Constateert de Belastingdienst dat sprake is van een dienstbetrekking? Ook in 2024 legt de Belastingdienst alleen bij kwaadwillendheid correctieverplichtingen, naheffingsaanslagen en eventueel boetes op. In alle andere gevallen geeft de Belastingdienst alleen een aanwijzing, die dan wel moet worden opgevolgd. Meestal wordt drie maanden de tijd gegeven om de arbeidsrelatie als dienstbetrekking te verwerken in de loonaangifte. Er kan ook worden gekeken of de arbeidsrelatie anders vorm gegeven kan worden, zodat sprake is van werken buiten dienstbetrekking.

In het handhavingsplan arbeidsrelaties 2024 wordt de tranche voor 2024 ‘Op weg naar opheffing van het handhavingsmoratorium’ nader uitgewerkt. Nu de ambitie is om het handhavingsmoratorium per 1 januari 2025 op te heffen, zal het handhavingsplan 2025 waarschijnlijk als tranche ‘Handhaven zonder handhavingsmoratorium’ krijgen.

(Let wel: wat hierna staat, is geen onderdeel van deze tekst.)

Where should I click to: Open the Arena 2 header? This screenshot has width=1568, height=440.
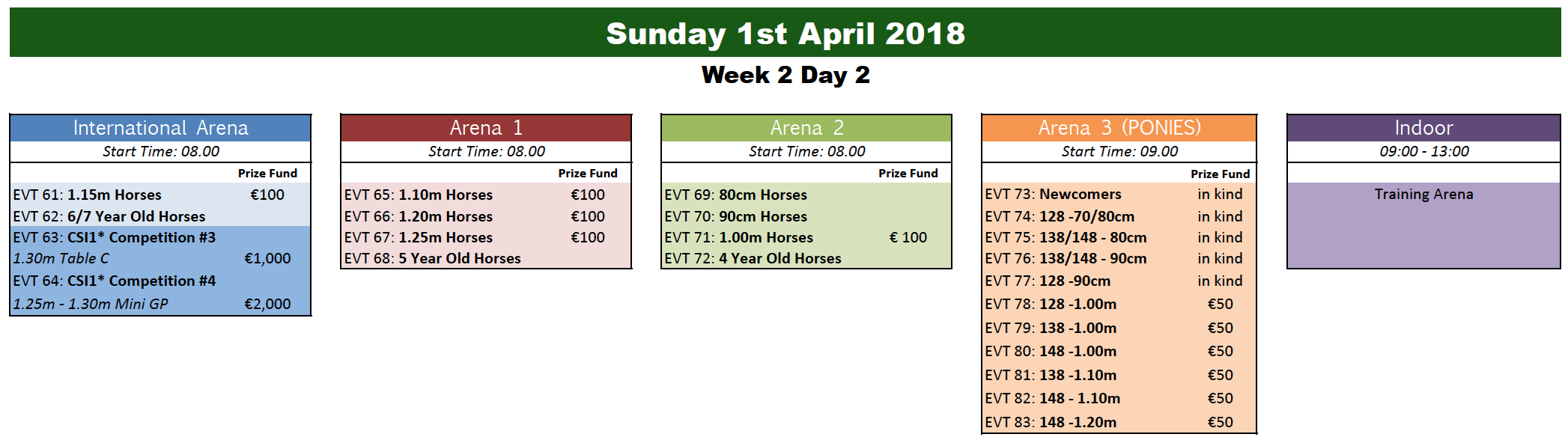coord(806,128)
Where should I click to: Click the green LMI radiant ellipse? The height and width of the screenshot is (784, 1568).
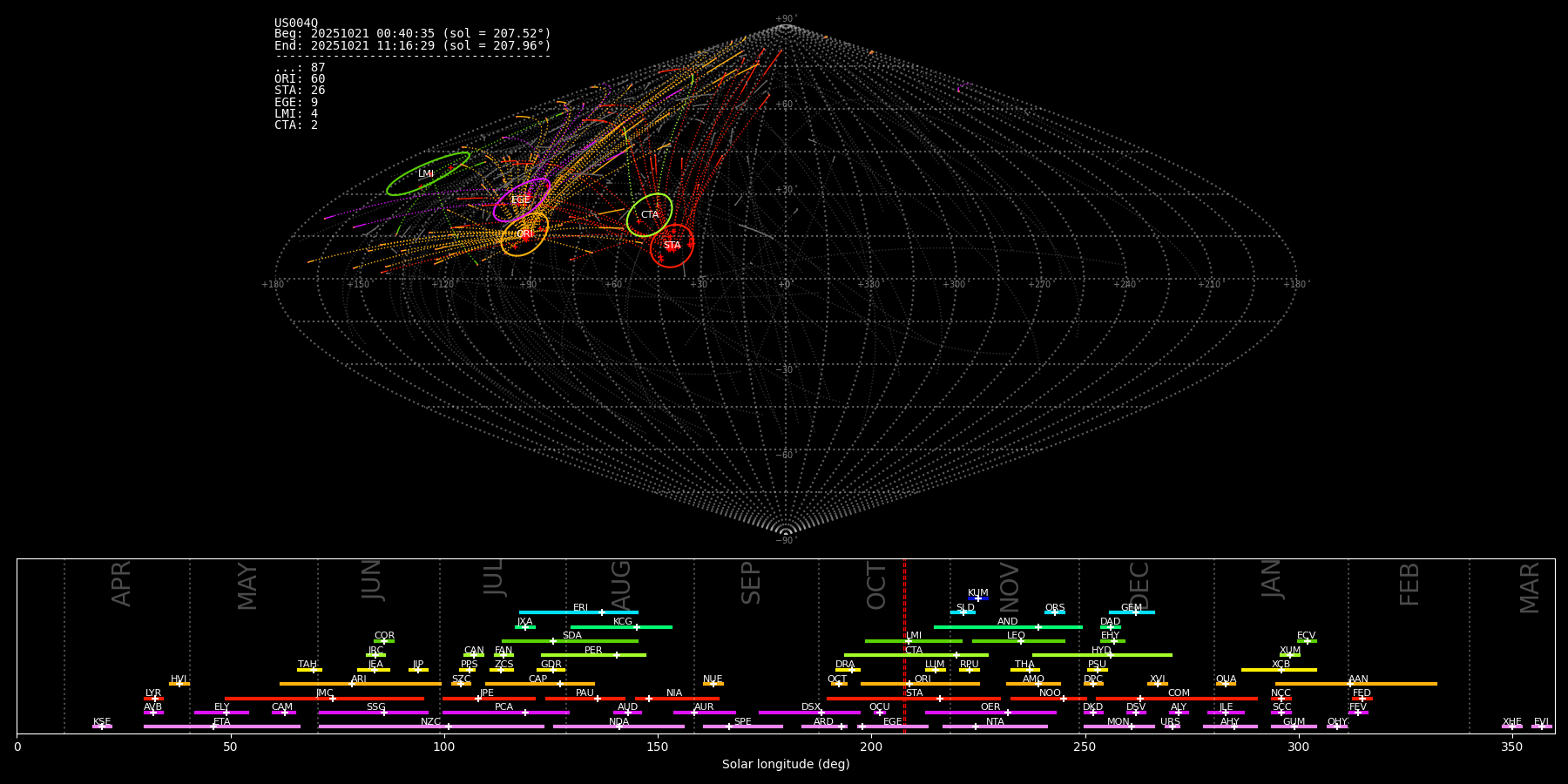[427, 173]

Met het opheffen van het handhavingsmoratorium per 1 januari 2025, zal de Belastingdienst vanaf die datum bij een onjuiste kwalificatie van een arbeidsrelatie zich niet meer beperken tot het geven van een aanwijzing. De Belastingdienst kan vanaf die datum in alle gevallen weer correctieverplichtingen en naheffingsaanslagen opleggen. In voorkomende gevallen kan vanaf 1 januari 2025 ook een boete worden opgelegd. Het is daarom verstandig om aan de slag te gaan met de beoordeling van uw verschillende arbeidsrelaties.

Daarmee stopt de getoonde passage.